A coalition of more than 80 Texas school districts is seeking to overturn all federal accountability ratings issued since the program started in 2003.
The school districts filed a legal case against the Texas Education Agency on Thursday, challenging the Adequate Yearly Progress ratings issued under the No Child Left Behind Act.
The 87 school districts say all AYP ratings issued under the program are invalid, said Ken McCraw, executive director of the Texas Association of Community Schools, an Austin group that organized the legal proceeding.
“It’s a pretty big deal because it could set aside the AYP ratings of school districts if it is upheld,” McCraw said in a Friday telephone interview. “What we're saying is that the feds only contribute a small amount of money but they’re trying to control 100 percent of the accountability. We don’t think the federal government ought to be devising the accountability system.”

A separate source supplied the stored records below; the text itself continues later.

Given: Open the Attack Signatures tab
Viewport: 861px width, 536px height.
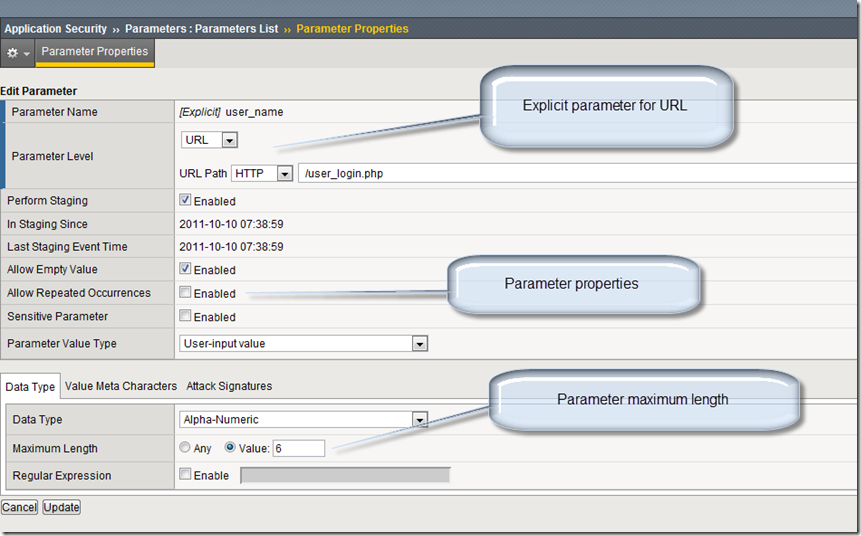Looking at the screenshot, I should [229, 386].
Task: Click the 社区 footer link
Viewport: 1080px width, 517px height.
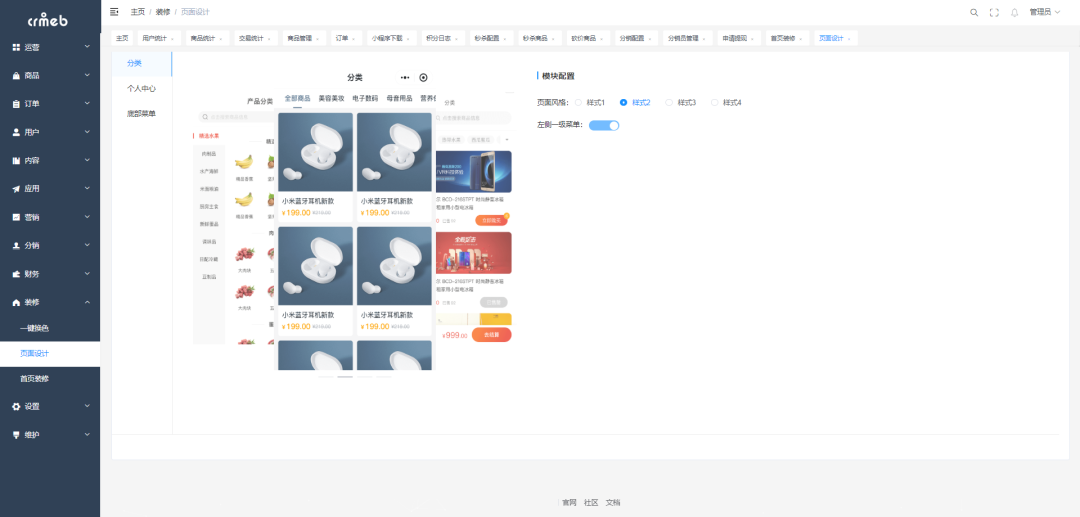Action: pyautogui.click(x=591, y=502)
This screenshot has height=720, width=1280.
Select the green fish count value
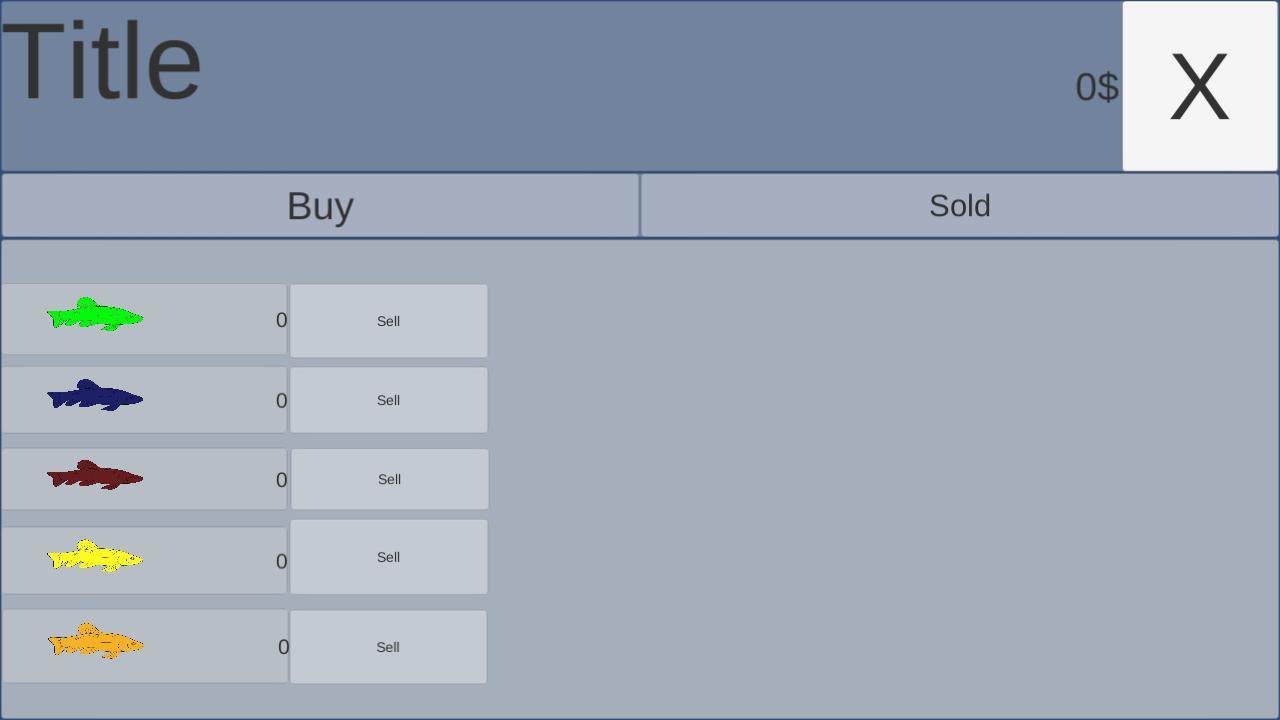[x=282, y=320]
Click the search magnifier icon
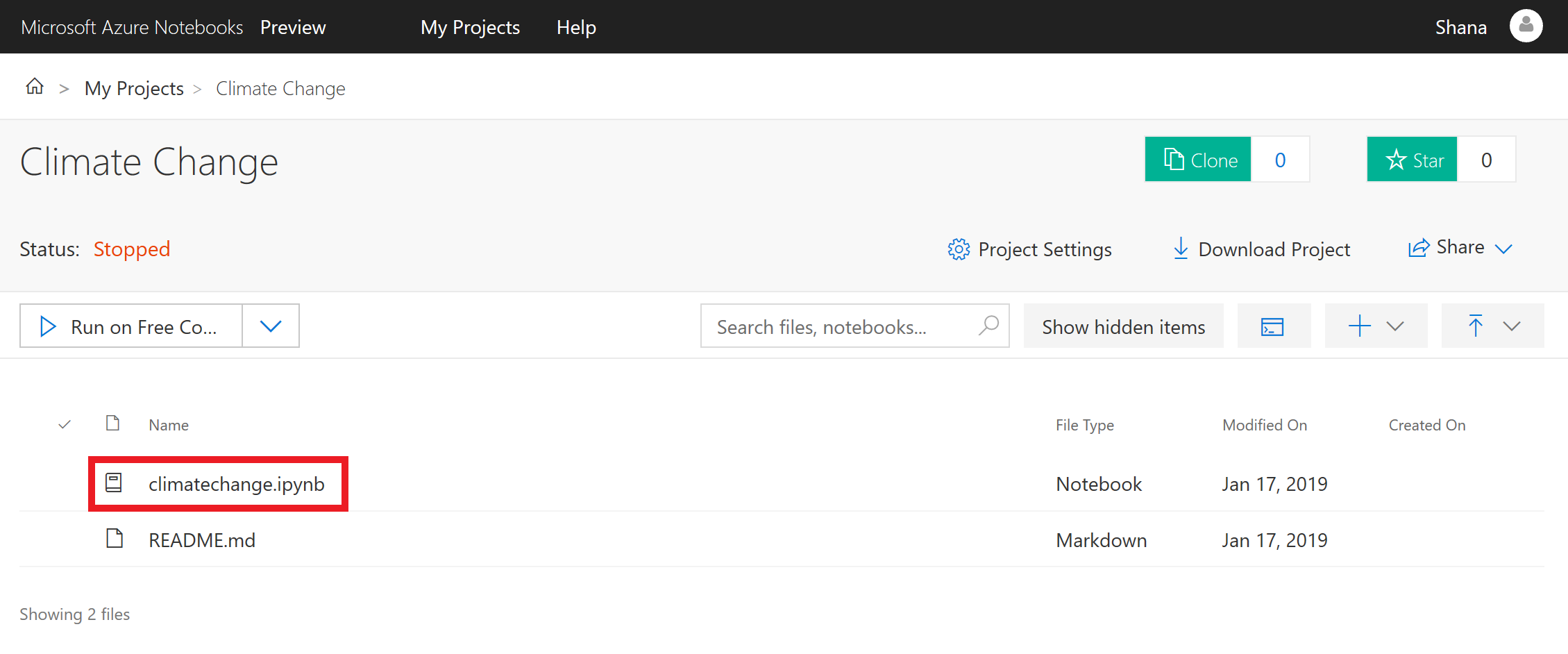 click(x=989, y=325)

DeEtta Culbertson, a TEA spokeswoman, said Friday: “We are reviewing the filing.”
The group is asking the State Office of Administrative Hearings to review the case.
“The challenge asserts that the ratings constitute an unlawful, costly and destructive federal intrusion into local school operations and that the Texas Education Agency, in its efforts to comply with federal mandates, acted without authority from the Legislature and denied school district leaders their right to due process,” the Community Schools group said in a Thursday news release.
If the challenge is successful, the TEA will be required to "withdraw its AYP regulations, wipe the federal ratings slate clean for the past nine years, and start AYP implementation over," the release said.
The school districts involved in the case include several from Greater Tarrant County, including: Alvarado, Castleberry, Eagle Mountain-Saginaw, Everman, Grapevine-Colleyville, Lake Worth and White Settlement.
Additional school districts are expected to join the case, McCraw said.